Rene Magritte is one of the artists who did the most to define the surrealist movement. Indeed, in his home country of Britain, his name rivals that of Salvador Dali as a synonym for surrealism. The recurring theme of his artwork was images from normal, everyday life juxtaposed so that they were stripped of all meaning, all logic. The elements were familiar, but not the combinations.
"The Battle of the Argonne" is a classic example of Rene Magritte at his most surreal. On the left of the canvas is a cloud; on the right is a large rock, inexplicably suspended in the air.

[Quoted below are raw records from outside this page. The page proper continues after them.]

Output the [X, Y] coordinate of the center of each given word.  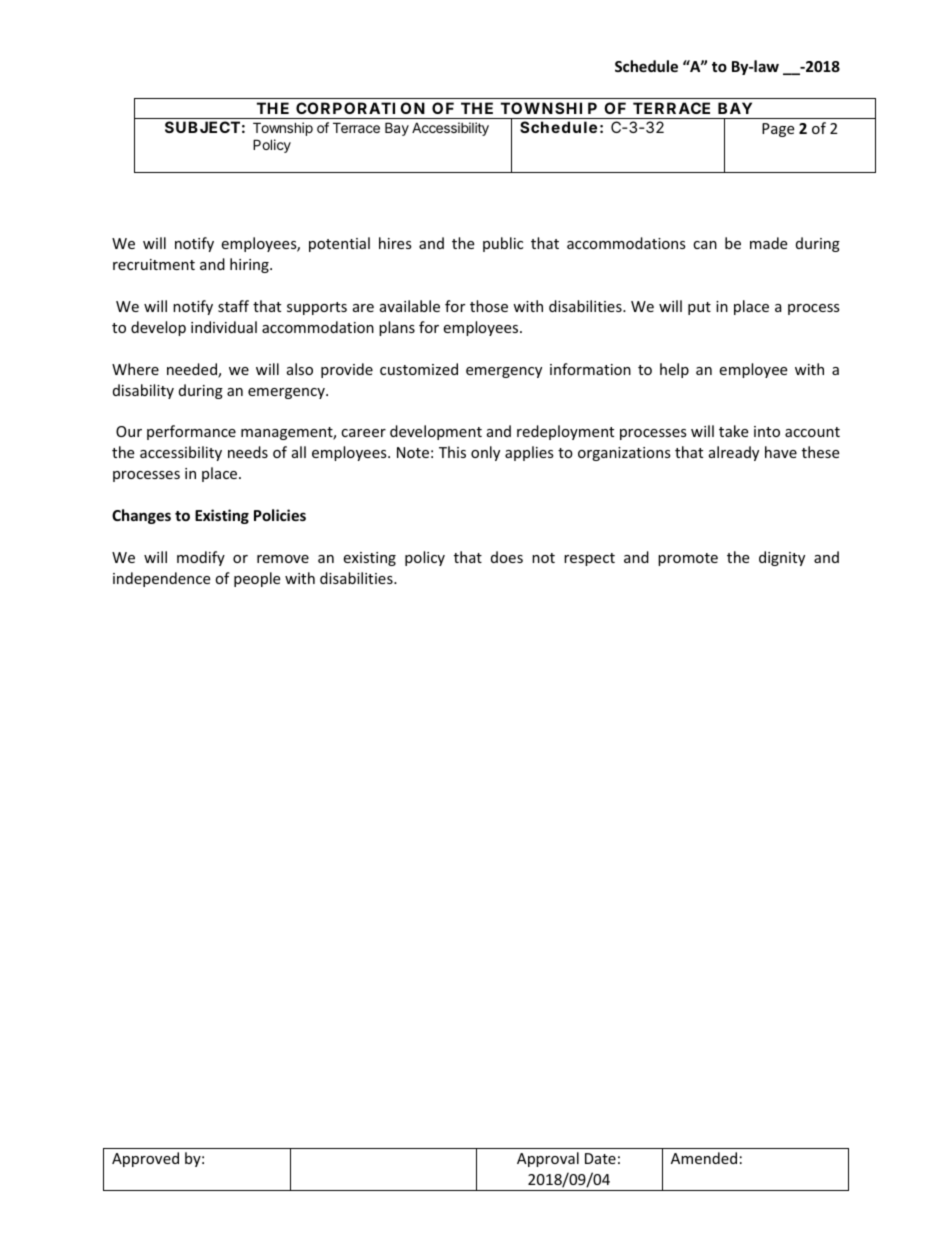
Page [778, 130]
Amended [704, 1158]
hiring [250, 265]
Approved [145, 1159]
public [503, 244]
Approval [548, 1159]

A horizon with water, trees and land stretches along the bottom of the frame, while the moon sits towards the top of the composition, positioned neatly between the cloud and rock.

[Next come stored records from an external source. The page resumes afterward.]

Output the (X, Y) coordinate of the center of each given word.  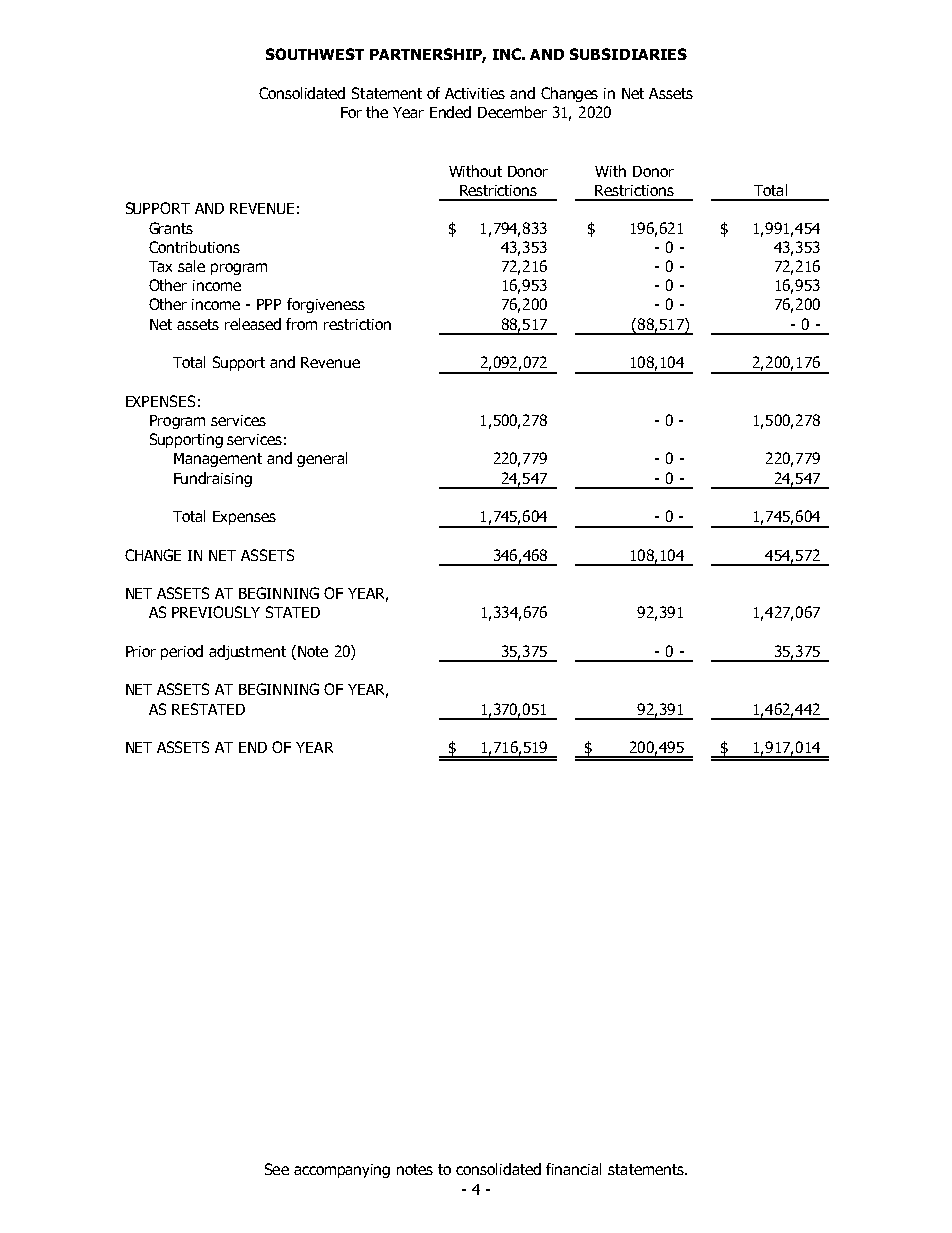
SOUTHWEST (315, 54)
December (512, 112)
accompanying (342, 1171)
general (322, 459)
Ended (450, 112)
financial (573, 1169)
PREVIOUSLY (216, 612)
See (277, 1169)
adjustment (247, 652)
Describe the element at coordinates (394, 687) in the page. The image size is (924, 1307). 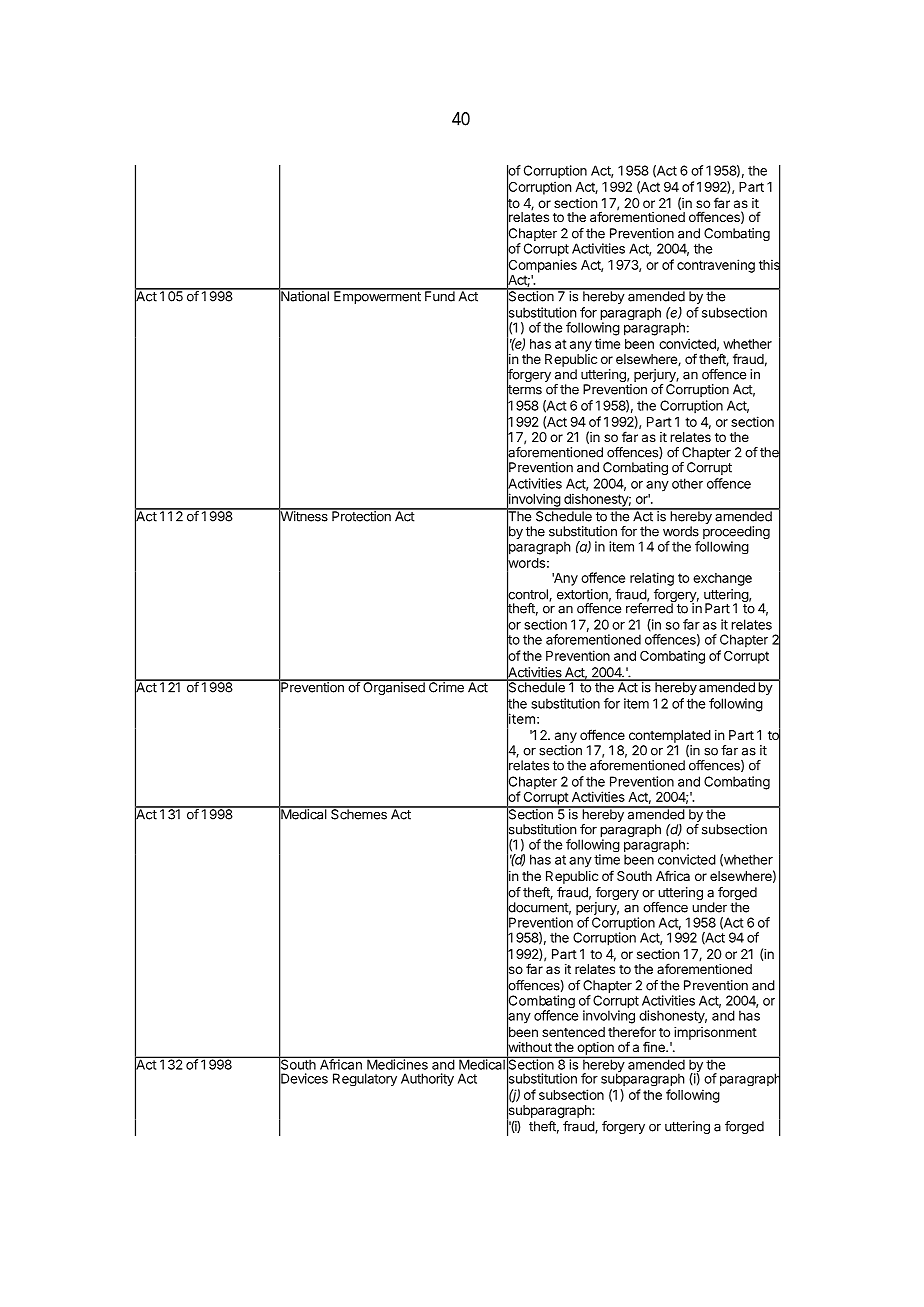
I see `Organised` at that location.
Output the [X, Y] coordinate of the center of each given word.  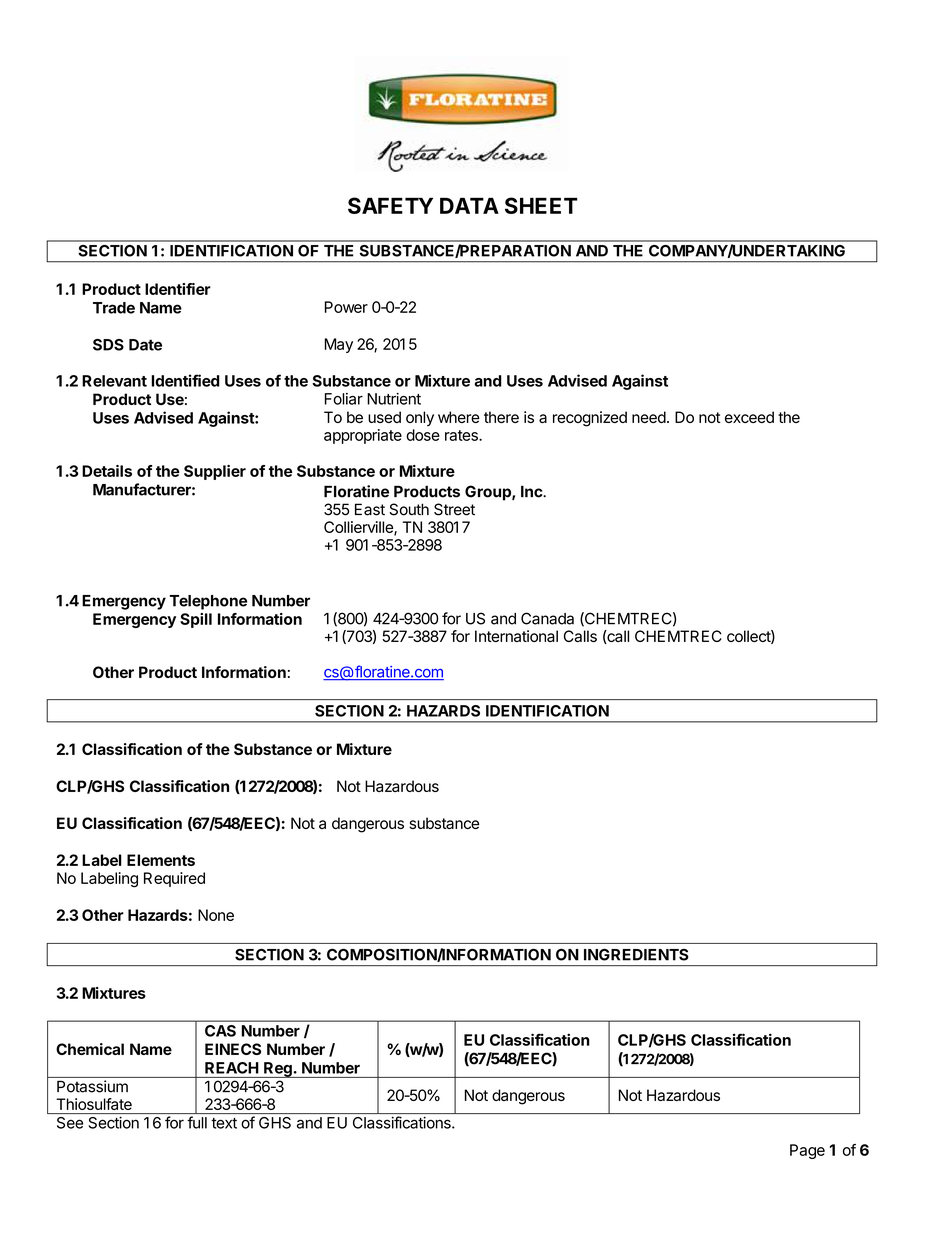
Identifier [178, 289]
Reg [278, 1070]
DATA [469, 206]
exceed [749, 417]
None [216, 915]
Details [107, 471]
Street [454, 509]
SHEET [541, 205]
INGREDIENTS [636, 955]
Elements [161, 860]
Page [807, 1151]
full [197, 1122]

The painting's title takes its name from a major conflict in World War I, although - as is traditionally the case in surrealism - its relevance to the topic, if it has any, is left to the viewer's interpretation. Certainly, when looking at the painting while knowing the title, it is easy to read a degree of tension into its composition. The cloud and the rock appear almost to be facing of, as though in a duel - with the moon perhaps serving as a second, watching over the conflict to make sure that all rules are observed.
The painting demonstrates Magritte's essential genius. He was able to take a set of mundane images - a cloud, a rock, the moon, a simple landscape - and assemble them in a truly bizarre combination. The viewer gets the impression that there is a story going on here, a story that exists just below the surface, but the exact nature of that story will be interpreted differently by each individual observer. Such is surrealist art.
Anybody who values surrealist art in general, and the genius work of Rene Magritte in particular, would surely be proud to have "The Battle of the Argonne" on display in their home.